Lake Atitlán’s bacteria infection obscures the lake’s pristine waters.
The problem at Atitlán has affected all Guatemaltecos. One of the best columnists of the country expressed it like this: “It sometimes seems that in Guatemala we have a vocation to destroy our own wealth.” She goes on to write that we use to be the country of the green, green, green forests but that we have transformed the land into a slope of desert paradise with brown scars of erosion. She ends by saying our “crystalline lakes, blue volcano mirrors and mountains” have been used like waste baskets and consequently there has formed chemical substances that create ugly rare, mult-colored masses that only inspire fear.
The government has vowed to have 40-50 percent of the lake clean in six weeks. They also said that the problem is not very serious.

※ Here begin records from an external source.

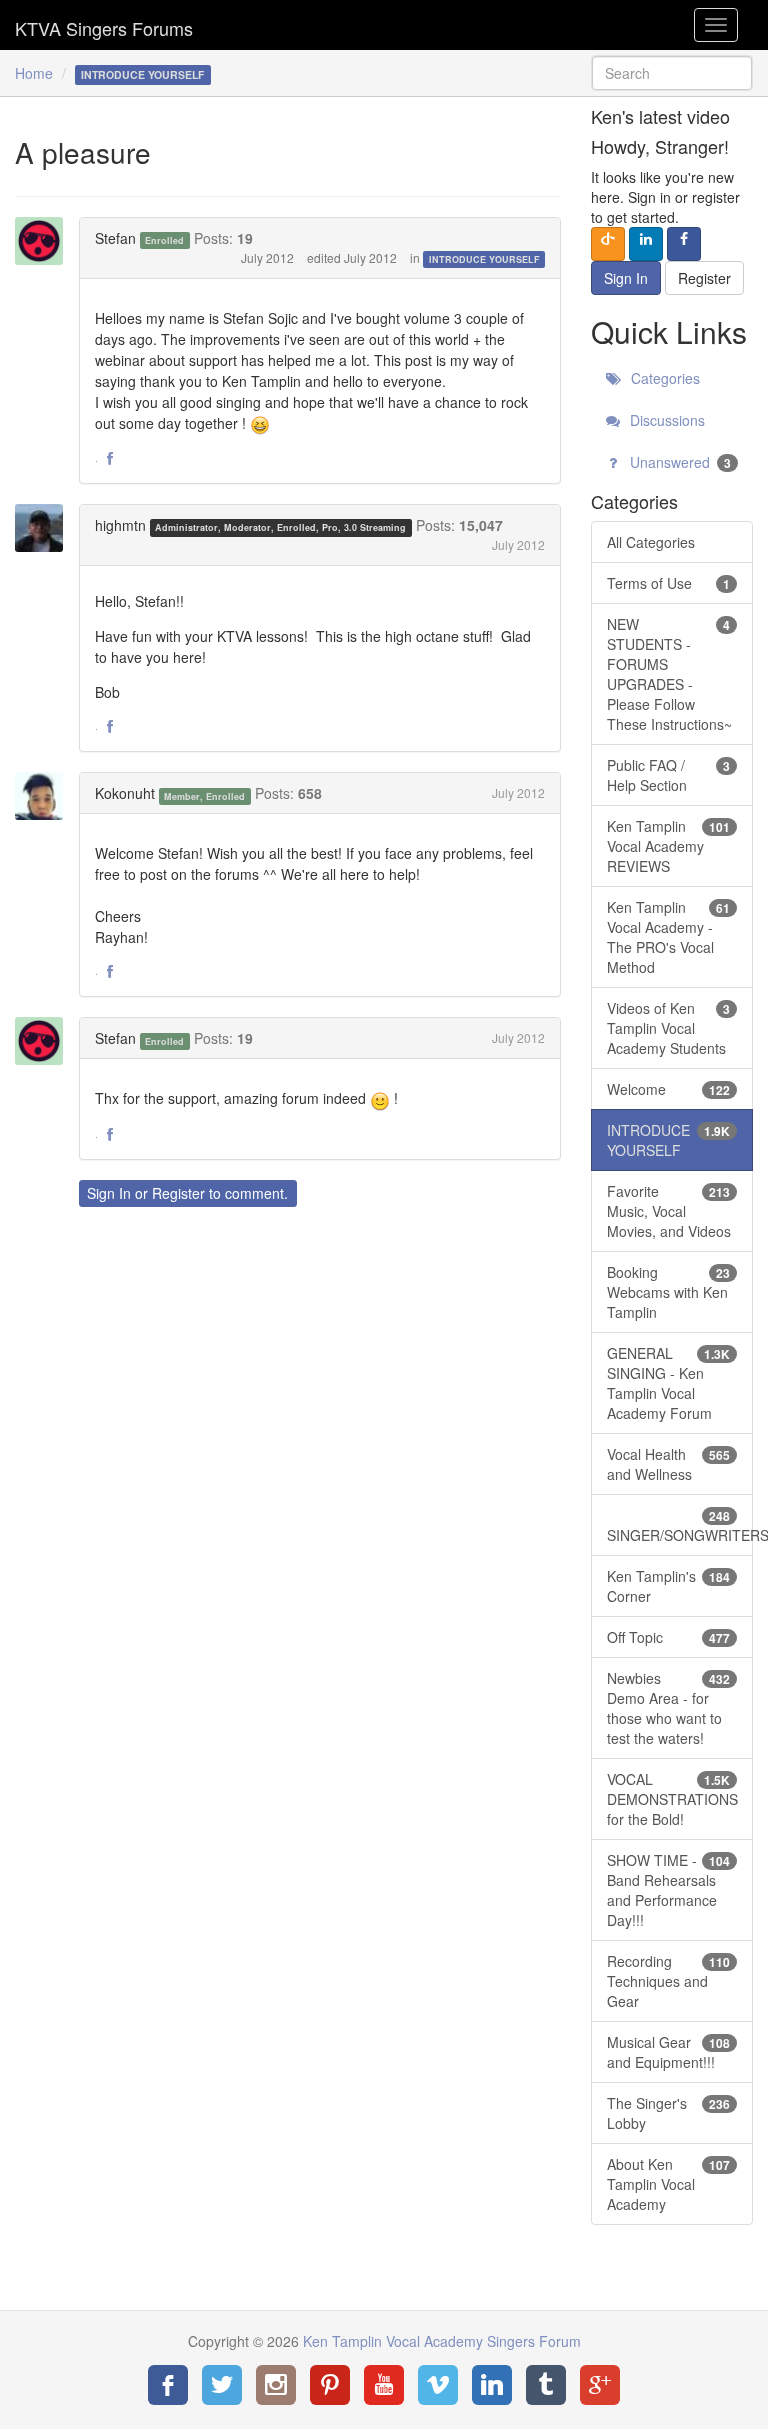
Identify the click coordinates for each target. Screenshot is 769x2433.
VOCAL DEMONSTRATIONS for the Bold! (672, 1799)
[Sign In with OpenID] (608, 244)
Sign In (109, 1193)
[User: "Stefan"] (45, 241)
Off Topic (668, 1637)
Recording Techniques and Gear (668, 1981)
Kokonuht (125, 793)
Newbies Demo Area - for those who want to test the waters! (668, 1708)
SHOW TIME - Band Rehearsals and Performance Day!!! (668, 1890)
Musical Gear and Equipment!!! (668, 2052)
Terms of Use (668, 583)
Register (178, 1193)
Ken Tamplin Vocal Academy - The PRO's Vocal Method (668, 937)
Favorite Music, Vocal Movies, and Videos (669, 1211)
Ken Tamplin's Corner (668, 1586)
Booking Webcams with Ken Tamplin (668, 1292)
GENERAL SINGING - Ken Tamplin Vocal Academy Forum (668, 1383)
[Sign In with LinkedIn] (646, 244)
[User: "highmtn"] (45, 528)
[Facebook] (168, 2385)
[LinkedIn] (492, 2385)
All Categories (651, 542)
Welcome (668, 1089)
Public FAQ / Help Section (668, 775)
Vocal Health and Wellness (668, 1464)
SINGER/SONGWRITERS (680, 1526)
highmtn (120, 525)
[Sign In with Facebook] (684, 244)
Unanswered (678, 462)
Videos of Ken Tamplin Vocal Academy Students (668, 1028)
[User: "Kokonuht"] (45, 796)
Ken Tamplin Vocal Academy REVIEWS (668, 846)
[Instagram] (276, 2385)
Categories (663, 378)
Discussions (665, 420)
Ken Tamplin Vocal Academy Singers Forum (104, 25)
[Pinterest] (330, 2385)
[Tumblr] (546, 2385)
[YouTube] (384, 2385)
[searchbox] (672, 73)
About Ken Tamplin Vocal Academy (668, 2184)
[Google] (600, 2385)
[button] (110, 459)
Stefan (115, 238)
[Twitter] (222, 2385)
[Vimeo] (438, 2385)
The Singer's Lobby (668, 2113)
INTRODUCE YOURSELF (484, 259)
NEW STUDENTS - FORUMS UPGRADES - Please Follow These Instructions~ (669, 674)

The Todos por El Lago Association (All for the Lake Association) confirmed the government’s statement. The Association said that due to the rain and north wind the water has cooled off and that has caused the bacteria to sink; it can sink 40 meters deep. When temperatures are high, the bacteria rises to the surface, as happened this past year.
According to the latest studies, the bacteria was at its maximum coverage of 38 percent in November. On December 1, 2009, satellite images indicated the bacteria coverage had retreated to 27 percent.
The cyanobacterium feeds on phosphorus and agro-checmicals and will continue to thrive if water treatment plants are not put into use. For that reason, it’s been decided that it is imperative to start work on the water treatment plant for Panajachel, Sololá. It is the place where the San Francisco River contributes 75 percent of the phosphorus to the lake.
The government has also indicated that they are ready to work on several measures: a proposal of a $10 million project to construct water treatment plants; using chemicals to decontaminate the lake; and officially prohibiting the use of fertilizers and inorganic products, as well as, several other actions.
Mrs. Carmen Diez Orejas, Spain’s ambassador to Guatemala, announced that the Spanish Cabinet approved a donation of $29.5 million to the country designated for the management of the lake and its cleaning. Half of the money will be for projects in the neighborhood of Lake Atitlán.
The Ministry of Atmosphere and Natural Resources (MARN) has issued an urgent action plan to combat the impact of tourism, pollution and way of life of the residents of the lake’s basin area. The five points of the proposal include an agricultural aspect, environmental cleaning, infrastructure, social, tourism and institutional components. MARN estimates that it will take Q310 million to carry out this plan.
One can’t help but think what a pity it is for Lake Atitlán to be in such agony. The only hope is that the heart of the Moon isn’t made so sad again that she spills another tear. Because if so, the tear won’t make a difference since no reflection will be able to shine back from our pretty Lake Atitlán.